L’habillement connaît un nouveau coup dur. Après les manifestations des gilets jaunes et la Covid, le secteur fait face à une nouvelle crise : 2% de baisse de la consommation selon l'Insee (été 2023). Plusieurs industriels qui fabriquent en Haute-Vienne sont tendus.
Basée au Dorat depuis 29 ans, l’entreprise Allande conçoit de la lingerie. Elle abrite 120 salariés, principalement des femmes qui fabriquent chaque année 130 000 pièces, dégageant un chiffre d’affaires de plus de cinq millions d’euros. Mais depuis un an, l’activité se complique. Les charges dédiées au gaz ont été multipliées par cinq. Là où le bât blesse, c’est surtout dans la vente de ses produits. La société écoule ses marchandises partout en France, par le biais de vendeuses à domicile, sauf qu’elle peine de plus en plus à en recruter. Les consommateurs, eux, changent leurs habitudes de consommation et la structure le ressent.
Inflation et nouvelles habitudes de consommation
À la tête de la société, Catherine Lefèbvre ne se dit pas inquiète, mais perturbée par cette conjoncture. "Pour la première fois depuis un ou deux ans, on a du mal à se projeter. Le savoir-faire, on l’a, des gens merveilleux, investis dans le travail, on les a, mais je ne sais pas demain où nous allons distribuer nos produits." Depuis un an, les ménages français dépensent moins dans le prêt-à-porter. Les chiffres de l’Insee de cet été annoncent une baisse de 2% de la consommation dans le secteur. Chez Allande, elle avoisinerait les 10% en cette fin d’année. Elle n’est pas la seule, Erel, Danse Azur qui produisent des chaussons à Limoges et à Verneuil-sur-Vienne, Broussaud Textiles qui confectionne des chaussettes aux Cars, ressentent, eux aussi, cette baisse. Pour l’économiste Philippe Moati, l’inflation et les nouvelles habitudes de consommation des Français, expliquent cette tendance. En plus d’un pouvoir d’achat en berne, les gens prennent conscience de leur impact sur l’environnement ou achètent de manière compulsive.
L’utra-fast-fashion, c’est ce qui met en colère Catherine Lefèbvre. "Ces gens du net nous envahissent avec ces produits à bas coût. Moi, je suis pour l’écologie puisque je fabrique et vends sur place." Impulsé dans les années 90, ce modèle économique vise à vendre uniquement des produits peu chers, de mauvaises qualités, fabriqués dans de mauvaises conditions sociales et environnementales sur des plateformes en ligne pour réduire les coûts. Cette défenseuse du made in France se sent lésée et pas assez soutenue par le gouvernement.

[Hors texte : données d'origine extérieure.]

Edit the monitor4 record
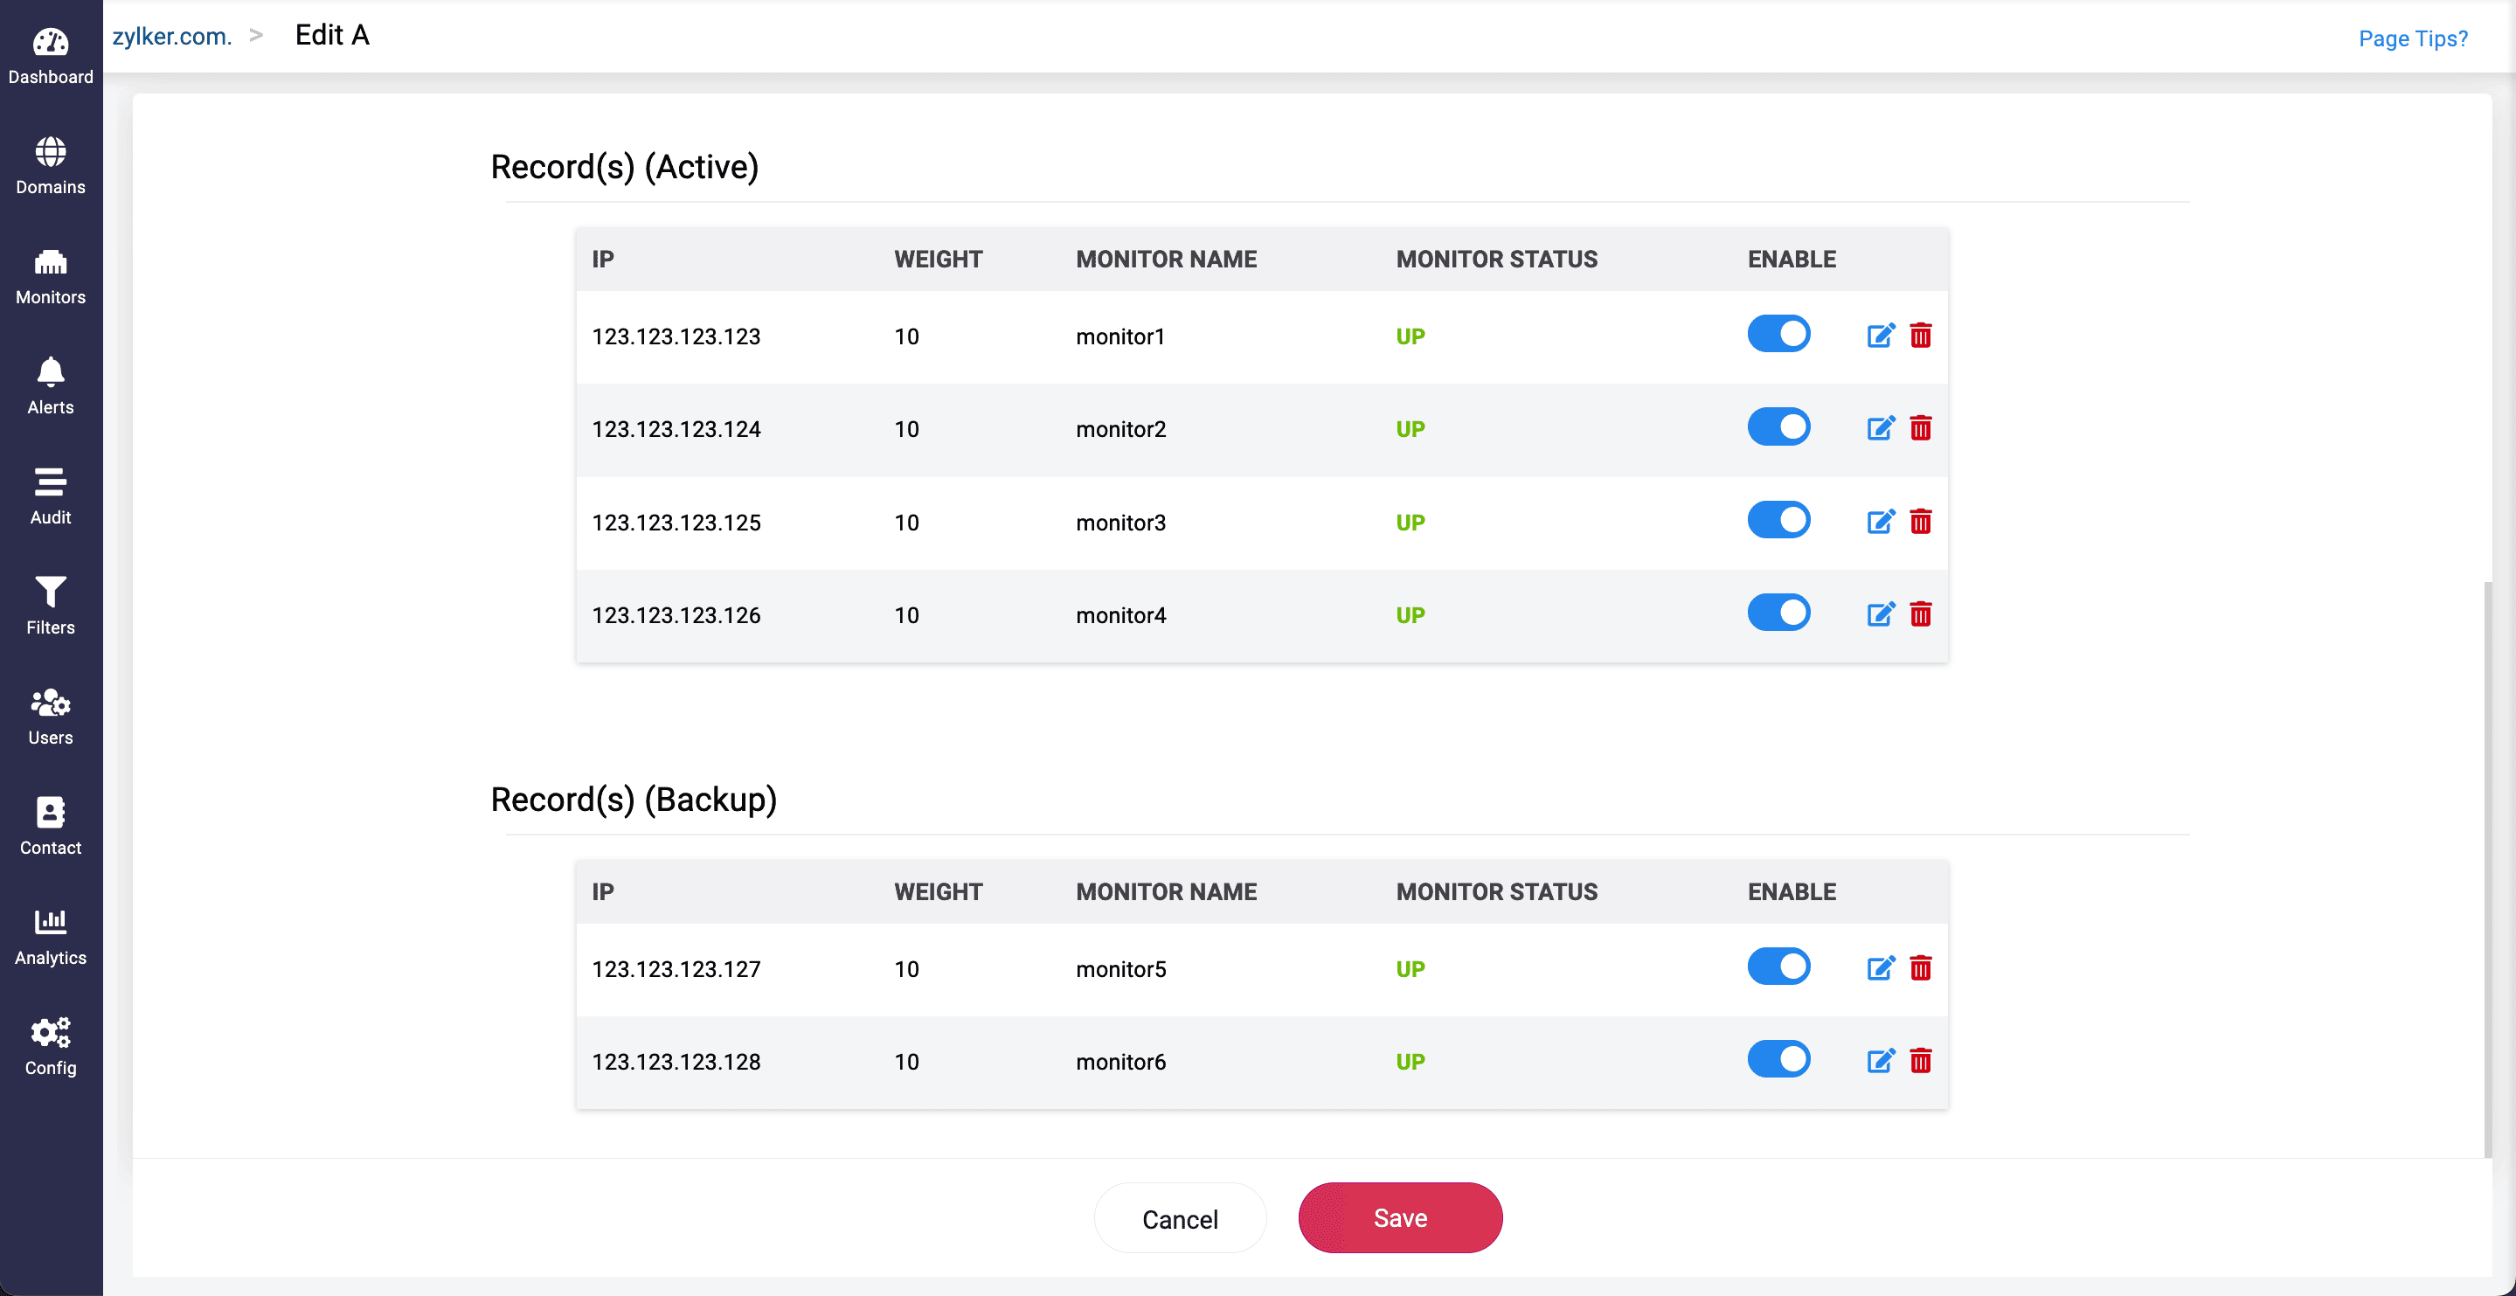2516x1296 pixels. (x=1880, y=614)
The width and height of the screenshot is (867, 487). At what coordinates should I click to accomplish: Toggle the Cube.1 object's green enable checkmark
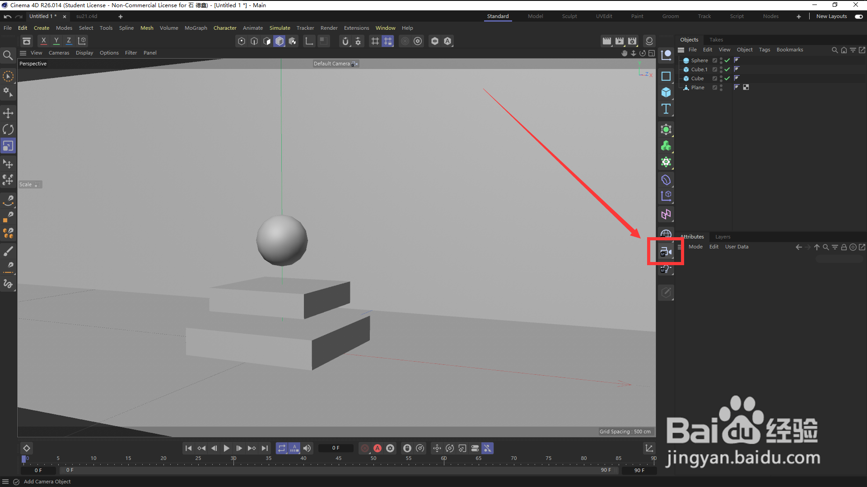point(727,69)
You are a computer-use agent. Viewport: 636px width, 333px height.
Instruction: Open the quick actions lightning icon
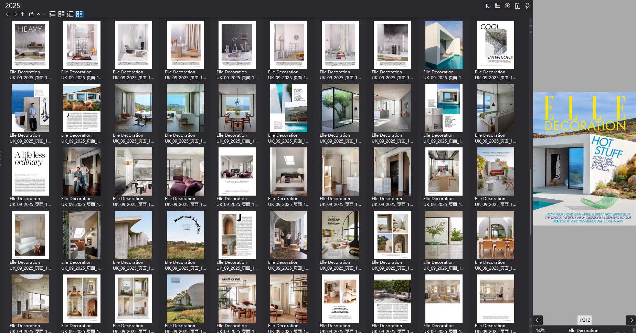point(528,6)
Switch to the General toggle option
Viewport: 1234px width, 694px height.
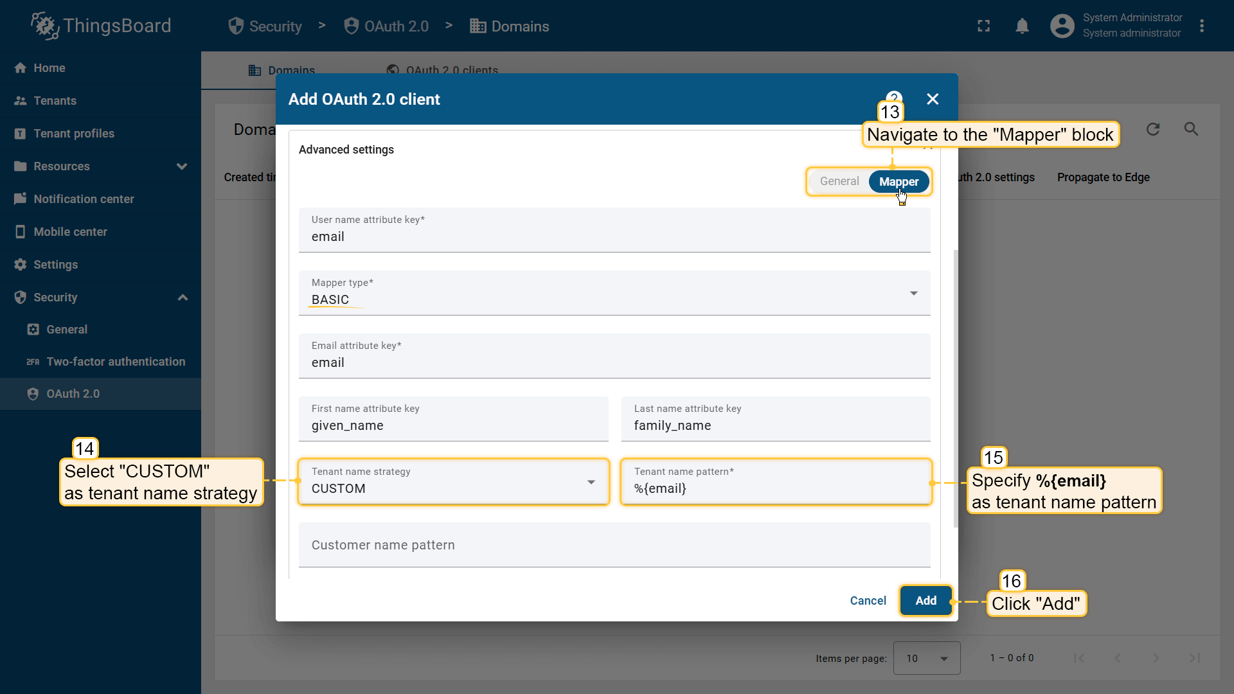point(839,181)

Communication gouvernementale contre-productive
Publiée il y a un mois par l’Ademe, une communication met vent debout les chefs d’entreprise dont Pierre Lassenne, PDG de Danse Azur. La structure crée des chaussons de danse à Verneuil-sur-Vienne depuis 1974. Avec ses 27 salariés, son chiffre d’affaires s’élève à 4 millions d’euros. Il a du mal à avaler le message du gouvernement qui promeut, au lieu d’acheter, le recyclage des vêtements sans défendre la production française.

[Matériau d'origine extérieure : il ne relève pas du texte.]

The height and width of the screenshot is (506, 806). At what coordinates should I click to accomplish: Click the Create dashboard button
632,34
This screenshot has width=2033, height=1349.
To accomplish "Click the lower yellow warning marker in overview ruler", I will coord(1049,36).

Ça aurait été bien que ce soit accompagné d’un peu de promotion sur les entreprises qui produisent français, qui produisent de la richesse localement alors que là, on touche tous les produits, ceux qui viennent de la grande importation ou ceux qui sont faits en France. Je crois en l’avenir du Made in France, mais il est certain qu’on a besoin de soutien.
Pierre Lassenne, PDG de Danse azur.
Le luxe : une porte de sortie ?
Face à cette conjoncture, comment s’adapter pour les années à venir ? L’an prochain, l’entreprise familiale Allande fêtera ses trente ans. Catherine Lefèbvre continue d’envisager l’avenir avec de nouveaux projets pour s’en sortir. Son objectif : miser sur un marché de niche qui continue de croître, le luxe. "Il est hors de question de délocaliser la production. Je veux me lancer dans une nouvelle bataille. J’ai pour projet de lancer un pôle luxe lingerie au Dorat en créant une nouvelle marque dans les prochains mois et on essaiera d’exporter notre savoir-faire."